Word and element location data
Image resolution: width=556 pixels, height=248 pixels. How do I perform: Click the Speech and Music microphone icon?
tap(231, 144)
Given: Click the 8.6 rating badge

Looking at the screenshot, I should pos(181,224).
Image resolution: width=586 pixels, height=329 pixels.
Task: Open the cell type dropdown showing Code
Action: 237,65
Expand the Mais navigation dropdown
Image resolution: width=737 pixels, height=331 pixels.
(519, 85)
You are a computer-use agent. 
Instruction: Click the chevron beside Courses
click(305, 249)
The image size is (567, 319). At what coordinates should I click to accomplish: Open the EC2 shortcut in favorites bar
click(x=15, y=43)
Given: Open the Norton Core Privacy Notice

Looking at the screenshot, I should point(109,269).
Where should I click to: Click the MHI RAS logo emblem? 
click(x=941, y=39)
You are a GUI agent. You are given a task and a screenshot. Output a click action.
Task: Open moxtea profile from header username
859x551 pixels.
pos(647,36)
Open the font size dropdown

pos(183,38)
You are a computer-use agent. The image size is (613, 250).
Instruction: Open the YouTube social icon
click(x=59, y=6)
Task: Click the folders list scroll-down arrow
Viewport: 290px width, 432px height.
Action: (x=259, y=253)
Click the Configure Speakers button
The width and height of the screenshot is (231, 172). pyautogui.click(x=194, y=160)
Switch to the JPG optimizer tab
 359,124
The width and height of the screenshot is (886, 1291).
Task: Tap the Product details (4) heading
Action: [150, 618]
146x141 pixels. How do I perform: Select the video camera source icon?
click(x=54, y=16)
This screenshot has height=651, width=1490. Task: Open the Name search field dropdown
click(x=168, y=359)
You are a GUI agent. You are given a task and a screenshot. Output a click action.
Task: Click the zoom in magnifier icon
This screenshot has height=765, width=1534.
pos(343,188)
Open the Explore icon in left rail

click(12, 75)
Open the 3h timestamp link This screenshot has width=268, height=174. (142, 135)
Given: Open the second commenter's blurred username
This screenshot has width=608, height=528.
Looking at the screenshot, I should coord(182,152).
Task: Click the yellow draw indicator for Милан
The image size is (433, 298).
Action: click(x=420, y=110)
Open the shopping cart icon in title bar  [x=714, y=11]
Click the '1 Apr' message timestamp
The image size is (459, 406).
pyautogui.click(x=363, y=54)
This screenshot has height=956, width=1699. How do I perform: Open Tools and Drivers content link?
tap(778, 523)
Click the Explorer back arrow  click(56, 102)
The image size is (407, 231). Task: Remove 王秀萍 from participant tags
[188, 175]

WHAT TO DO
Can you rewrite the listing, beginning at the line that has "Given: Open the Norton Core Privacy Notice" and stopping after the line that has "click(x=941, y=39)", with "emblem" replaced by "insignia" and nothing else changed?

RESPONSE BELOW
Given: Open the Norton Core Privacy Notice

Looking at the screenshot, I should point(109,269).
Where should I click to: Click the MHI RAS logo insignia? 
click(x=941, y=39)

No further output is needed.